Some people have a "reverse slope" hearing loss, meaning that they hear better at high frequencies. (Leah, if you're reading this, I'm thinking of Nolan here.)
The FDA used to require a profound hearing loss for CI candidacy. Then it was discovered that profoundly deaf people with CIs performed better than severely deaf people without them, and it seemed a bit unfair to deny the latter group the benefits of a CI. In fact, I think that people with CIs often perform better than people with moderate hearing losses; however, at that point, the benefits may not be substantial enough to warrant the costs and risks of surgery.
You need to undergo a trial period with hearing aids in order to demonstrate that you do not receive (sufficient) benefit from them. Ben was first fitted with aids back in January of 2008. After a couple of months, we were increasingly confident that he was getting some meaningful sound in his left ear, but it seemed like there wasn't much going on in the right. This was verified by a number of hearing tests in Buffalo and at the NYU Cochlear Implant Center, where we went for candidacy evaluation in June. We took advantage of the hearing in his left ear to pump as much sound and language into him as we could, and I think this early exposure has been very beneficial to him. But it was pretty clear that the amount and quality of sound that he was getting with the aids was insufficient for spoken language development over the long haul.
Another thing you need before CI surgery is a CT scan or MRI, to look for structural abnormalities that might complicate the surgery or render the implant ineffective. Ben had a CT scan in May.

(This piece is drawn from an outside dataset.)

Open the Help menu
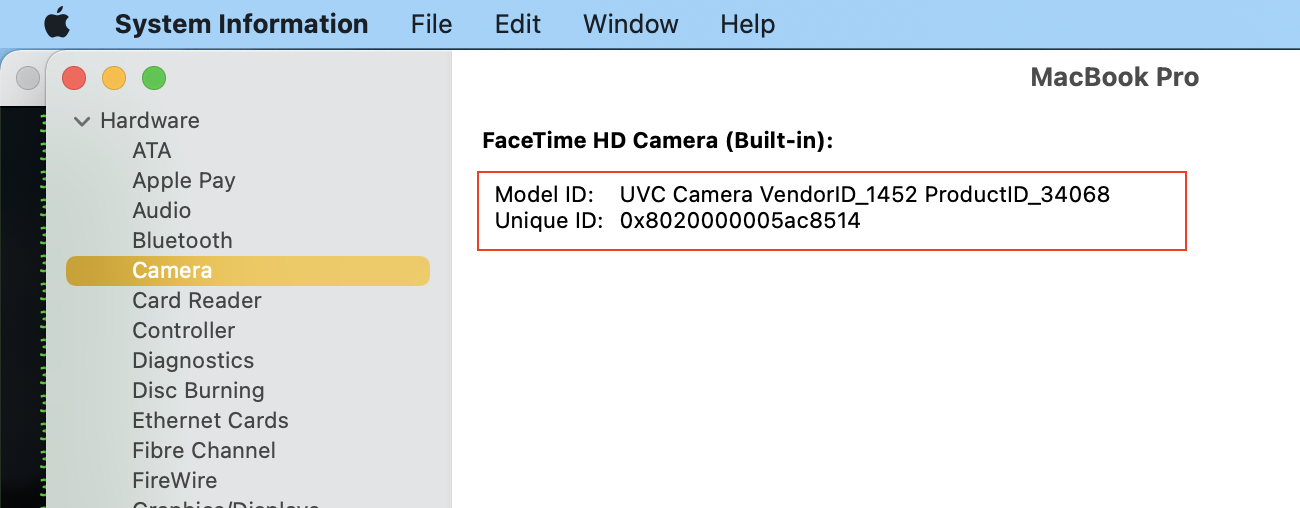[747, 24]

Now, Ben was implanted at 8.5 months. Increasingly, CI surgeons are implanting before 12 months. Some implant centers still refuse to do this. One of the reasons that we travelled to New York City is that the NYU Center has done many implantations at less than 12 months. We are absolutely convinced that Ben's rapid and easy progress with hearing and language with the CI is largely due to his early implantation, and the extra four months of hearing this bought him at a crucial period of development.
Our insurance company was not so enthusiastic, though. After initially telling us over the phone that they had no minimum age requirement for CI surgery, they then refused to approve the procedure, on the basis that implantation before 12 months is still considered "experimental." We found this out a few days before we were supposed to head back to NYU for the surgery. Maybe I'll give the full story of our insurance battle in a future post, but the short version is that we launched an expedited appeal, our surgeon intervened on our behalf, and eventually we were approved. Our surgery date had to be pushed back a little over a week, but that and a boatload of stress were the only costs to us.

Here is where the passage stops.